◆ **Required action**: For this exercise, reproduce the entries below exactly, but only from the line containing "Toggle underline formatting" through the line containing "Task: Open Typora from the taskbar", both included.

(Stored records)
>>>>

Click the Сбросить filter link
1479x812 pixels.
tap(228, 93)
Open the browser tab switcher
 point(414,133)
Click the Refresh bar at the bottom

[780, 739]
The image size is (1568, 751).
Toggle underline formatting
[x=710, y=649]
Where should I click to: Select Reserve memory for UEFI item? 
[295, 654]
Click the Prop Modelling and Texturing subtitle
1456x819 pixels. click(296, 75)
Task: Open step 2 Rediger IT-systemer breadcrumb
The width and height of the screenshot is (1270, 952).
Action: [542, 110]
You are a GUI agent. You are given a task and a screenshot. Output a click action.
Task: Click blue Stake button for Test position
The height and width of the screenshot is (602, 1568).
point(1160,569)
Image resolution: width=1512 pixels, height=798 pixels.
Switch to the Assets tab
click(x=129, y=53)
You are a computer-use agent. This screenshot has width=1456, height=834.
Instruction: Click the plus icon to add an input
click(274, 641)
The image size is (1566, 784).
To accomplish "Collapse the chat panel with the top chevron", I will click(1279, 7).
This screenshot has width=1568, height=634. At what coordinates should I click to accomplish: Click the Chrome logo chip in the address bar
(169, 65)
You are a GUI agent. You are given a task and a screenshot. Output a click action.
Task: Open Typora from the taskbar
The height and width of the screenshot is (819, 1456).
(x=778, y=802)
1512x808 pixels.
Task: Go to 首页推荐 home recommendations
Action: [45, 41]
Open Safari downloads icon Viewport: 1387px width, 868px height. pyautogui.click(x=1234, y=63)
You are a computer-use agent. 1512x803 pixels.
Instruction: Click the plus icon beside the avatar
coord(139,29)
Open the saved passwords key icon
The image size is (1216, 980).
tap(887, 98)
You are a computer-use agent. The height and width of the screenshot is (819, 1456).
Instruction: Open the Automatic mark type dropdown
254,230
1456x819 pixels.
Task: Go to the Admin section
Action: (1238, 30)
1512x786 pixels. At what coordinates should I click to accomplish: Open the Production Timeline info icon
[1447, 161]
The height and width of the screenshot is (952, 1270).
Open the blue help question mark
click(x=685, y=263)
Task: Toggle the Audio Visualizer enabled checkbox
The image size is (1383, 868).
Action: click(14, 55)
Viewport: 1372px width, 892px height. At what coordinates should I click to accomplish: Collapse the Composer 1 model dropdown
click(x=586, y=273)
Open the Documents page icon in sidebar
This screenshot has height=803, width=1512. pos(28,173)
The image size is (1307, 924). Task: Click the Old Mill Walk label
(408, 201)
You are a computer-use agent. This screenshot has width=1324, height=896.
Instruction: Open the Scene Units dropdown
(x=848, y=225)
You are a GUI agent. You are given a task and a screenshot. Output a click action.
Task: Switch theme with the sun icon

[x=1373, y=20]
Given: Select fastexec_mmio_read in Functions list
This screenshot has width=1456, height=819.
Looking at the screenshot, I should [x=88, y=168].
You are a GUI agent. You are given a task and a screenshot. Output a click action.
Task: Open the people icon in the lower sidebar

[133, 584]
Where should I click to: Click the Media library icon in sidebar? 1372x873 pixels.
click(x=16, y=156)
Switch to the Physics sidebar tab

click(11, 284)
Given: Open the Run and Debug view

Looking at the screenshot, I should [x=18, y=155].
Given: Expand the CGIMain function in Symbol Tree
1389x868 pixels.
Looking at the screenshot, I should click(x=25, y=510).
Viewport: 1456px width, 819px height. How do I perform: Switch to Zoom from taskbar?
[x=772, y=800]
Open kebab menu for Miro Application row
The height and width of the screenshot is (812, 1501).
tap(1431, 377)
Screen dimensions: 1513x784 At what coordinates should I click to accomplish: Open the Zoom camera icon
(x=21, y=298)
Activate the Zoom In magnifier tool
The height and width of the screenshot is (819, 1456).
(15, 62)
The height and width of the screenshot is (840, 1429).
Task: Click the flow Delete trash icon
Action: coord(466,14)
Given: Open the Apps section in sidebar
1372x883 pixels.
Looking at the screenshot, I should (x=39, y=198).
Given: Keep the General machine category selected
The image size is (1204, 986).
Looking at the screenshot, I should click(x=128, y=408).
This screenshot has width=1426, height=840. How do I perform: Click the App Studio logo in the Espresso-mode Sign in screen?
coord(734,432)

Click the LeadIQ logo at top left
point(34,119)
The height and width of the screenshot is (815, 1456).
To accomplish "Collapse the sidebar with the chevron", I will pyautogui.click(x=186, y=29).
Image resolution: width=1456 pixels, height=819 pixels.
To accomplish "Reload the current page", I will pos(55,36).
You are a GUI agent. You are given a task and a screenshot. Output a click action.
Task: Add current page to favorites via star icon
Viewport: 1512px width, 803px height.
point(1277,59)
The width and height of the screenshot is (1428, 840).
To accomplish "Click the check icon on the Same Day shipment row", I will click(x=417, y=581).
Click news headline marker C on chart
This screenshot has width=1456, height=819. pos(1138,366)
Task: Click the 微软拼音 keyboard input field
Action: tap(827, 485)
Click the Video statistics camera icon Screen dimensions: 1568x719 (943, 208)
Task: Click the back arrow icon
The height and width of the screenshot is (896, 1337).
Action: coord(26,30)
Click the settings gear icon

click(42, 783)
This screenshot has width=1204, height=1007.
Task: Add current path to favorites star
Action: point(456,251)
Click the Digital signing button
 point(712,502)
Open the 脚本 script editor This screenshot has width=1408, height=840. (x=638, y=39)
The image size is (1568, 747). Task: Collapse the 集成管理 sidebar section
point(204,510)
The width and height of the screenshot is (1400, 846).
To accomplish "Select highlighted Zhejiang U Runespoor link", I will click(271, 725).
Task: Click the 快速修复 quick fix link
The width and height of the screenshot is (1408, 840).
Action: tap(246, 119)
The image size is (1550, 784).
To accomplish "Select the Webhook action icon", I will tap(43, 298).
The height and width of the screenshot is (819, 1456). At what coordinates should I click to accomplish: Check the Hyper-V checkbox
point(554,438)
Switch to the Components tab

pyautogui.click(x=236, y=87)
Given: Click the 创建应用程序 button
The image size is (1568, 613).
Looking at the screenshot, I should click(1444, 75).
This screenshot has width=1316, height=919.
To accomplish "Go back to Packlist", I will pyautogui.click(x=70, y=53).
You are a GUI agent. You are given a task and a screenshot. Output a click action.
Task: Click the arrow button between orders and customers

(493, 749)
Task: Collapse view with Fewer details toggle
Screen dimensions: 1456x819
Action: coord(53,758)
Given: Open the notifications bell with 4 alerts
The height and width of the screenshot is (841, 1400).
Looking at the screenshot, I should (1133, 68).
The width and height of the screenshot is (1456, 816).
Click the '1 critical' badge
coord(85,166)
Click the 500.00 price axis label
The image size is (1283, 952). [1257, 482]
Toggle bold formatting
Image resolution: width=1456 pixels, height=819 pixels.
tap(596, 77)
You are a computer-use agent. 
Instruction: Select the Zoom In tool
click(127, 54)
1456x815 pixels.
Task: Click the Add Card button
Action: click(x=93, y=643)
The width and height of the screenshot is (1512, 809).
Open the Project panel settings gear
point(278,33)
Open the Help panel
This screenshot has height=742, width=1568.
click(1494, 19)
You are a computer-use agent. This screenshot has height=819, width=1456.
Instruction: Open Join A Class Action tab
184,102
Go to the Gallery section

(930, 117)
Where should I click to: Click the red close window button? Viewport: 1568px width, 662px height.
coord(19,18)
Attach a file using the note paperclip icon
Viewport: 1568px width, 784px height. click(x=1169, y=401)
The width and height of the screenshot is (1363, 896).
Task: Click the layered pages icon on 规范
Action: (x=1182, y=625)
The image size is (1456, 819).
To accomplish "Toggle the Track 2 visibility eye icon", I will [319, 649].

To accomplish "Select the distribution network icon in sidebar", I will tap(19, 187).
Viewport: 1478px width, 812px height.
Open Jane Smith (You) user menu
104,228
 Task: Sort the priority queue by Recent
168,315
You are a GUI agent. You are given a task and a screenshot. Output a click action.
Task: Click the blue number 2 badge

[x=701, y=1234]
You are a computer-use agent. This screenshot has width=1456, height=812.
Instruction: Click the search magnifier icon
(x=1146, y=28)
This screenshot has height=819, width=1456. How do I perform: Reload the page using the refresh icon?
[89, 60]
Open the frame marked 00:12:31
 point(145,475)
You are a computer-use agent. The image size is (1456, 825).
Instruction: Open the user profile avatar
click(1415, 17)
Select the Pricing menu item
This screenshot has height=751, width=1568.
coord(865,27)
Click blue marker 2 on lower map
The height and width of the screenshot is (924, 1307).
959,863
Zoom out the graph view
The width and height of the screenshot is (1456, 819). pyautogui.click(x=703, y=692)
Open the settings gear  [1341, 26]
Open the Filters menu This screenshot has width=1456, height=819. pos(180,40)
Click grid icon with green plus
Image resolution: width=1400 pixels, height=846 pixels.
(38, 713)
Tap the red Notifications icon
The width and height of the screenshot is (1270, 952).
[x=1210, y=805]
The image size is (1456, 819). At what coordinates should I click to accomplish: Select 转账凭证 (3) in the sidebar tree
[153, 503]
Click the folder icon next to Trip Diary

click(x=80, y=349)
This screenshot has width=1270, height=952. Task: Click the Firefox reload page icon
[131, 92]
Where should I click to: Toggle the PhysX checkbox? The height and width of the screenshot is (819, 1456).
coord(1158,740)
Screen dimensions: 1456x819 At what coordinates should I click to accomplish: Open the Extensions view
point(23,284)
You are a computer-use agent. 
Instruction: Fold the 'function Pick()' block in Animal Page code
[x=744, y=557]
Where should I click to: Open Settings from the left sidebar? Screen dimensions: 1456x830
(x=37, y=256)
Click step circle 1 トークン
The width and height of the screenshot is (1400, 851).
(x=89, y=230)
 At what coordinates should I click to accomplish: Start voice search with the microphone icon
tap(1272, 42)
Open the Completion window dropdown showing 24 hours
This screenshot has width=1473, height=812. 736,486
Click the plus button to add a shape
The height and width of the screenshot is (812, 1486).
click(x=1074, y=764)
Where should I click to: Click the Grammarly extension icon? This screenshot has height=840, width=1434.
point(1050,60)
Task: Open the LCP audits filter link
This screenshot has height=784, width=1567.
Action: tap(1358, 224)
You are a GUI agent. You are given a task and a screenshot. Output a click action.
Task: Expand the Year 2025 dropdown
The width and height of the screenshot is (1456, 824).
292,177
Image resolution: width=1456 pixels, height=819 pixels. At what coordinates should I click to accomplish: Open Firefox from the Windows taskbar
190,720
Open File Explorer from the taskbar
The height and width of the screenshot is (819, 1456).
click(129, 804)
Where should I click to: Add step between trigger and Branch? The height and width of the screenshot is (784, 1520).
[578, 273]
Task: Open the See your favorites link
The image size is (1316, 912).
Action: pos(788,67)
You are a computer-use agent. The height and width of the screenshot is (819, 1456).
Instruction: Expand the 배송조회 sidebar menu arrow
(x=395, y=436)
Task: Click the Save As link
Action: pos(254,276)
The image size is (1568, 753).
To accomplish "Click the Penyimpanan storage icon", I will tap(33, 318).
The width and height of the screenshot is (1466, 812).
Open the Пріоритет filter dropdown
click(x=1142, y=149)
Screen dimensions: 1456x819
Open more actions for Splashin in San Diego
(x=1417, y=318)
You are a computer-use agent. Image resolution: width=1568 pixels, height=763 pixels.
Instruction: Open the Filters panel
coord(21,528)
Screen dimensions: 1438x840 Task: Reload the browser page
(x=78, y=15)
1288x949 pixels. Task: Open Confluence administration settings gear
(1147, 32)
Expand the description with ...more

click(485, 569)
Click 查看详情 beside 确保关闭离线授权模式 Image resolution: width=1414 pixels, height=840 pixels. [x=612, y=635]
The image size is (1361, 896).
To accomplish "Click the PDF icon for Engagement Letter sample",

<<<<

◆ **Your solution**:
Toggle underline formatting
[x=710, y=649]
Where should I click to: Select Reserve memory for UEFI item? 
[295, 654]
Click the Prop Modelling and Texturing subtitle
1456x819 pixels. click(296, 75)
Task: Open step 2 Rediger IT-systemer breadcrumb
The width and height of the screenshot is (1270, 952).
Action: [542, 110]
You are a GUI agent. You are given a task and a screenshot. Output a click action.
Task: Click blue Stake button for Test position
The height and width of the screenshot is (602, 1568).
point(1160,569)
Image resolution: width=1512 pixels, height=798 pixels.
Switch to the Assets tab
click(x=129, y=53)
You are a computer-use agent. This screenshot has width=1456, height=834.
Instruction: Click the plus icon to add an input
click(274, 641)
The image size is (1566, 784).
To accomplish "Collapse the chat panel with the top chevron", I will click(1279, 7).
This screenshot has width=1568, height=634. At what coordinates should I click to accomplish: Click the Chrome logo chip in the address bar
(169, 65)
You are a GUI agent. You are given a task and a screenshot. Output a click action.
Task: Open Typora from the taskbar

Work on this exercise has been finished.